■ **Material shown**
════════════════

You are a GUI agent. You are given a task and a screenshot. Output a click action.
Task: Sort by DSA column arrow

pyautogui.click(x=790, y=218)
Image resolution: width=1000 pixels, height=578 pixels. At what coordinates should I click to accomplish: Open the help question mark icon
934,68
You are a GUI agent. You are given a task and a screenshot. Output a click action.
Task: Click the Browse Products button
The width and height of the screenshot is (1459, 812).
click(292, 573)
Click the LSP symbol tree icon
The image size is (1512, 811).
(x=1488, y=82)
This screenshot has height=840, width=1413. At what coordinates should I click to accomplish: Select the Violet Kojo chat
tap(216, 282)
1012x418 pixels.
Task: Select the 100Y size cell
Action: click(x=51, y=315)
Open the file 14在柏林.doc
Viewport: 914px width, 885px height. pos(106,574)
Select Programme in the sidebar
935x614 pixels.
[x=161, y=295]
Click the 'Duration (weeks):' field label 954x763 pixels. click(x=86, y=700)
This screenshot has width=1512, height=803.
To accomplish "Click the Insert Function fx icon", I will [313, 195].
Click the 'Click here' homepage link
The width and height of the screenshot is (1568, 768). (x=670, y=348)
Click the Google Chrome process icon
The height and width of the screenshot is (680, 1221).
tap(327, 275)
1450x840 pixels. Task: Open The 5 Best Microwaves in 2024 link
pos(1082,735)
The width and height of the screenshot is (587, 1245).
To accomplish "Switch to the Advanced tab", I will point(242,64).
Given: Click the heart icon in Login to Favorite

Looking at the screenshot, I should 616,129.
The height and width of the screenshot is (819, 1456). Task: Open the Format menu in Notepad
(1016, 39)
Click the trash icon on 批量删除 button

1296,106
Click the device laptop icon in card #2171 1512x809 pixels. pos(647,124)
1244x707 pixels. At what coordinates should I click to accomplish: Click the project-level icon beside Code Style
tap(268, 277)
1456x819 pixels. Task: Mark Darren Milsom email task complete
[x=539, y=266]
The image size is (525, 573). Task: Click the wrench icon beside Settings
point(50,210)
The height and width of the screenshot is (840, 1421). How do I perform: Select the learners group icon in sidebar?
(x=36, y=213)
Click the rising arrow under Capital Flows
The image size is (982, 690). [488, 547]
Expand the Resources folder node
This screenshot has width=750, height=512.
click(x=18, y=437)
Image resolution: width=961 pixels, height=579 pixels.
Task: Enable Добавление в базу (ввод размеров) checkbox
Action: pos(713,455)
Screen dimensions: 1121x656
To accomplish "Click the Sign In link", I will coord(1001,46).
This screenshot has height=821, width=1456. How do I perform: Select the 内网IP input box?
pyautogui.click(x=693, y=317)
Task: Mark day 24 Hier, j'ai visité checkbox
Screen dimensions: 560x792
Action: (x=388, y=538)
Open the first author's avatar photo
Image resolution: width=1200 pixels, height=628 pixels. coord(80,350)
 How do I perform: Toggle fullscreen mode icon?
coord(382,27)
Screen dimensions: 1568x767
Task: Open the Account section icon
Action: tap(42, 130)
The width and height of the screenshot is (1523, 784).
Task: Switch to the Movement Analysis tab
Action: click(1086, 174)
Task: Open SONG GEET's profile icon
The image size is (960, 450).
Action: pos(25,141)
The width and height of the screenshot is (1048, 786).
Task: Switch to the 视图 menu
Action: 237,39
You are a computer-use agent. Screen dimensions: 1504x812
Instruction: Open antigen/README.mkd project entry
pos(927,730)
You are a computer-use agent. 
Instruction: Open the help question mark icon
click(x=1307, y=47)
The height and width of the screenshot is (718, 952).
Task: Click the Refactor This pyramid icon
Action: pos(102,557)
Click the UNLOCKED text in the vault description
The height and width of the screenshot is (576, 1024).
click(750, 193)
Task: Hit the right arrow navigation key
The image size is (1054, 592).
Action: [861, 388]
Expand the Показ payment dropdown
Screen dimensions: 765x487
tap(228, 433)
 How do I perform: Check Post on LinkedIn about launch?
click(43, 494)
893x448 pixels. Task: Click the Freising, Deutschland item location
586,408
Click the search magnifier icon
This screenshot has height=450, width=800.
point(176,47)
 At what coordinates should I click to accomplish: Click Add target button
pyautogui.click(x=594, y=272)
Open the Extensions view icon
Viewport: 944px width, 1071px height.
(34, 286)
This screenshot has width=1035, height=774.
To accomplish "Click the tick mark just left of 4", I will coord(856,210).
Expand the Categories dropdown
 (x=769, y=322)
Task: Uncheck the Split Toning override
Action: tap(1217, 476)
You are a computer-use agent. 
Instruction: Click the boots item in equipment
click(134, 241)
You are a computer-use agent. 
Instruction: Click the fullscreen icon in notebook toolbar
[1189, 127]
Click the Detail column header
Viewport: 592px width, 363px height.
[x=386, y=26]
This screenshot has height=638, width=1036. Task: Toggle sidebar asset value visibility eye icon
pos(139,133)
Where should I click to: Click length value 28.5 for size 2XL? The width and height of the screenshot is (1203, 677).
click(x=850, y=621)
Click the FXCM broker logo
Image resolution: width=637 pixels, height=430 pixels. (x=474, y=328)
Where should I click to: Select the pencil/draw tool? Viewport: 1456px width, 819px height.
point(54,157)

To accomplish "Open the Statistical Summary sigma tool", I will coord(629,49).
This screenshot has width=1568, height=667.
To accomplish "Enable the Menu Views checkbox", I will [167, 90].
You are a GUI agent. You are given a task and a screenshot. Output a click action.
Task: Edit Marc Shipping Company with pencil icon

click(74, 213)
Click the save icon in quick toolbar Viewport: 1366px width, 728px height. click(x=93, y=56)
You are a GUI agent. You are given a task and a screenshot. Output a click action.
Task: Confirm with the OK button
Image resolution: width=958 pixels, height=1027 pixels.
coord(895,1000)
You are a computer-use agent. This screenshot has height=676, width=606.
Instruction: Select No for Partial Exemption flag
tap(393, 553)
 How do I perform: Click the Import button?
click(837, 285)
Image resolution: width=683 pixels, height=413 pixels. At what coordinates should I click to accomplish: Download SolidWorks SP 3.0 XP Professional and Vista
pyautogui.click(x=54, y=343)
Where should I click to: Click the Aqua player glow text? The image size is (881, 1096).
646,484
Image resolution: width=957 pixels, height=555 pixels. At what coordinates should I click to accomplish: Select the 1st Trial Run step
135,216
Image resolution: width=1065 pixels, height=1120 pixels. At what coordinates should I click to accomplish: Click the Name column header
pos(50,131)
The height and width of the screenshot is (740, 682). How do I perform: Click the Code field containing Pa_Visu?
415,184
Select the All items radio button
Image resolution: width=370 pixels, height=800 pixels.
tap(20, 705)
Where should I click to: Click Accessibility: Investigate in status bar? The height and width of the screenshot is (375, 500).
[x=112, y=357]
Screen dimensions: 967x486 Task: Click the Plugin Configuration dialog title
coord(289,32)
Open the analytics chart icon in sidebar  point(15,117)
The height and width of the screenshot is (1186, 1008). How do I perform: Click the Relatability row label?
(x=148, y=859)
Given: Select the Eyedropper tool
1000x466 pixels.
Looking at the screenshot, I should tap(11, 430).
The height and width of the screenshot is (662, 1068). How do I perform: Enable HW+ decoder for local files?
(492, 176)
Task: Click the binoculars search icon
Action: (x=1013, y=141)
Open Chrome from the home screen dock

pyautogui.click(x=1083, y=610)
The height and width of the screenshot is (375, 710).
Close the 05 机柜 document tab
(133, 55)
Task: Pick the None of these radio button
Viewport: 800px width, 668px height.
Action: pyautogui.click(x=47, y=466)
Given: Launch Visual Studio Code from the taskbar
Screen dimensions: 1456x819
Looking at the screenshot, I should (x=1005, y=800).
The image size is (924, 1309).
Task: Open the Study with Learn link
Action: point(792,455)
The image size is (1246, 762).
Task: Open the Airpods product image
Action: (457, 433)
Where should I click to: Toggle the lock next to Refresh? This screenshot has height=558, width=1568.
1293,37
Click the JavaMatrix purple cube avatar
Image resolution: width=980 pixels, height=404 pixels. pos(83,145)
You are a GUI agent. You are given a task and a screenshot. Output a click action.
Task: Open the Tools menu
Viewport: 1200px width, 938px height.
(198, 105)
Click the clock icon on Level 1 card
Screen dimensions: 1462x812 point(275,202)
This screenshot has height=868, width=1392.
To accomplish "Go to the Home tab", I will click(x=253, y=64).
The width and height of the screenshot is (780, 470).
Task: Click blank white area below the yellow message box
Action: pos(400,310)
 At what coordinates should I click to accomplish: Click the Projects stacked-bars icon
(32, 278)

════════════════

■ **Task prompt**
Retype the items exactly, starting with the line that contains "Expand the Показ payment dropdown" and going on through the line that contains "point(176,47)".

■ **Written solution**
Expand the Показ payment dropdown
Screen dimensions: 765x487
tap(228, 433)
 How do I perform: Check Post on LinkedIn about launch?
click(43, 494)
893x448 pixels. Task: Click the Freising, Deutschland item location
586,408
Click the search magnifier icon
This screenshot has height=450, width=800.
point(176,47)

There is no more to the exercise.